★☆☆☆☆: 'Baywatch', do not resuscitate

Charmless and tired, 'Baywatch' makes an early play for bellyflop of the summer

★☆☆☆☆: 'Baywatch', do not resuscitate

The cast of 'Baywatch' [Paramount]

Despite running for 11 seasons and spawning a spin-off so strange that it arguably merited the movie treatment, Baywatch stands as perhaps the most vacuous TV show to have ever been a hit.

Think about it; beyond Mitch, CJ, and the words to the theme tune, what can you actually remember about the show? People running around in swim suits, sure. In slow motion, of course. But any of the episodes? There are 242 of them, after all. Can you remember the plot of a single one of them? Were there any season arcs?

The only takeaways from Baywatch’s incomprehensible 11-season run are that the people of Los Angeles need to take swimming lessons and that millions of people all over the world like the look of attractive white people in skimpy red swimming togs.

The near vacuum Baywatch has left in our shared pop cultural awareness should have actually played to the strengths of those trying to reboot it as a summer franchise for the big screen. After Phil Lord and Chris Miller’s meta-aware 21 Jump Street set the bar for ridiculously fun 90s TV revivals, you can see why Paramount would want to take a punt on doing the same with Baywatch. Sunshine, sand, and a fearless R rating promised a similarly wry and knowing exploitation flick of 90s nostalgia.

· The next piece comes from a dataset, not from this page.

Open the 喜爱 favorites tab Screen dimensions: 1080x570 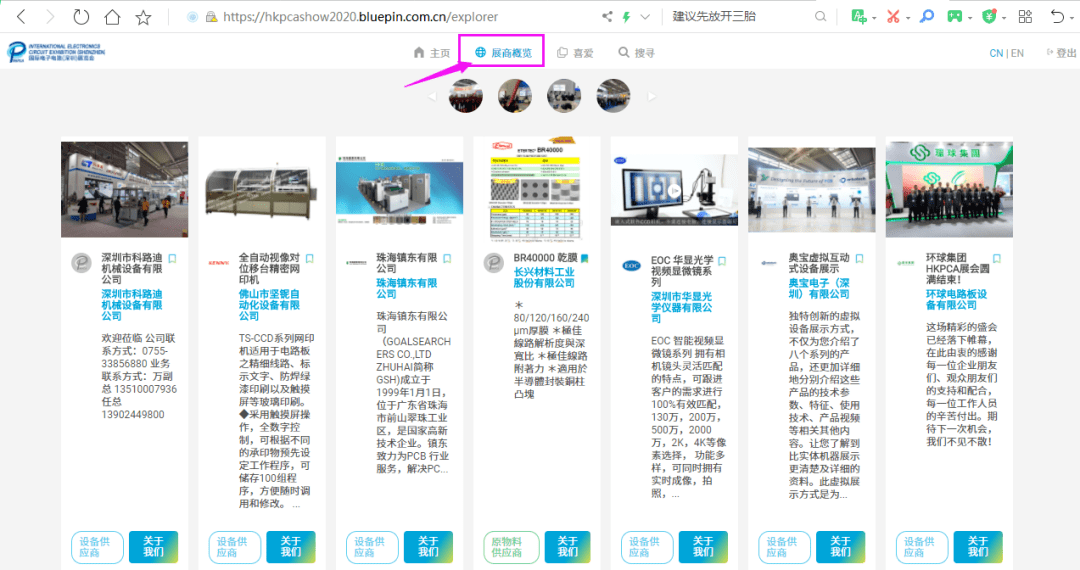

It was not to be. Just let it drown.

It’s quite hard to figure out just on whom to lay the blame because everyone is awful here. Seth Gordon, best known for Horrible Bosses and Identity Thief, remains a director whose greatest achievement on set appears to be calling out action. The script, cobbled together by six different writers whose previous credits include The Smurfs, Night at the Museum, and Freddy Vs Jason, is at its most inventive during a long sequence in which a penis gets caught in a deckchair.

And then there’s the cast; Dwayne Johnson pulls on Hasselhoff’s vacated boardshorts as Lt Mitch Buchannon, the senior lifeguard is somehow both so chill that everyone on the beach knows his name, yet also a stick in the mud. He’s paired with Zac Efron, whose Matt Brody is a washed-up party-boy Olympic champion modelled on Ryan Lochte, despite the fact that Efron’s squat muscular build resembles something closer to Simone Biles. They meet, they bicker, their squabbling patter having none of the lightness of improvisation. Will they be friends by the end of the running time? As sure as lycra clings to boobies.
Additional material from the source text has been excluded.